£2,974,000 has been donated so far to support charities working to tackle challenges made more acute by the Covid-19 pandemic.
In a last push to raise £26,000 more and reach £3 million, The Times and The Sunday Times are calling for final donations to the appeal, which is open until January 31.
Launched at the end of last year, the duo’s Christmas Appeal vowed to help three charities: FareShare, Sported and Tusk.
So far more than six million extra meals will be served to hungry children and adults, more than 700 youth clubs will be saved from closure and thousands of endangered animals will be protected from poachers thanks to the generosity of readers of The Times and The Sunday Times.
More than £1.66 million has been donated to FareShare, which rescues surplus food that would otherwise be thrown out by farms, factories and retailers, distributing it to almost 11,000 school breakfast clubs, homeless shelters and other community groups, which footballer Marcus Rashford described as an “amazing” amount.

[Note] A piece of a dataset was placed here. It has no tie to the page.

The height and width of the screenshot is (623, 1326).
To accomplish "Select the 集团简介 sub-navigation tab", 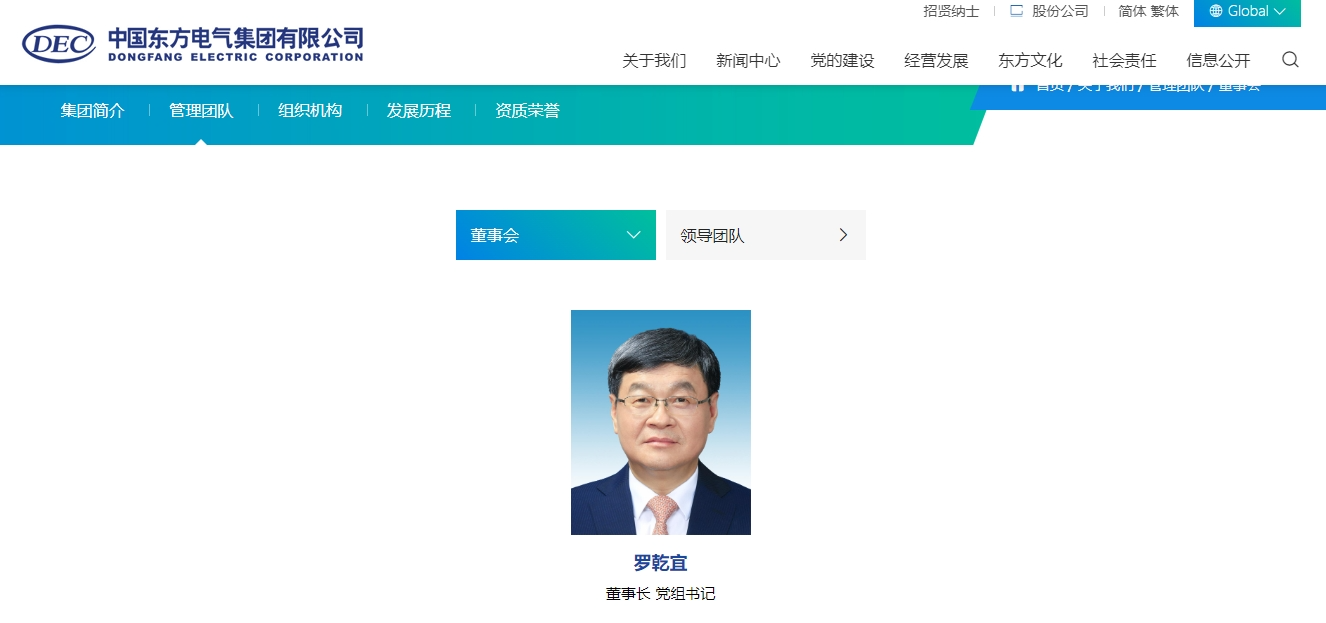I will point(92,110).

To sported, more than £612,000 has been, which keeps 2,600 youth clubs afloat by providing free support with their fundraising, governance, training and administration. The clubs use sport to help disadvantaged young people build confidence, gain skills and get their lives on track.
The appeal funds will help Sported provide extra support to all its clubs, focusing first on “emergency” assistance for the 600 clubs at greatest risk of closure. It will also allow them to recruit 150 new groups, helping another 10,000 children.
Nicola Walker, Sported’s chief executive, said: “The Times and The Sunday Times have done a brilliant job shining a light on the work these volunteers do and the impact on young people. It will really help a sector that has been rocked by the pandemic and the moral support will have a long-lasting impact.”
More than £570,000 has been donated to help Tusk protect endangered species across Africa, often by helping struggling human communities to survive without the need to kill wild animals. Appeal funds will help Tusk provide extra support to 60 innovative projects across 20 African countries.
The funds will help pay for GPS tracking collars to be fitted to three extra lion prides in Botswana to assist farmers keeping their livestock safe, cover the costs of three field officers and 15 vehicles to save carnivores from hunters in Zambia and protect seven vulture colonies in South Africa.
Charlie Mayhew, the chief executive of Tusk, commented: “We have been overwhelmed by the support,”. He added that it would provide “an all-important lifeline” to those working “on the frontline of conservation”.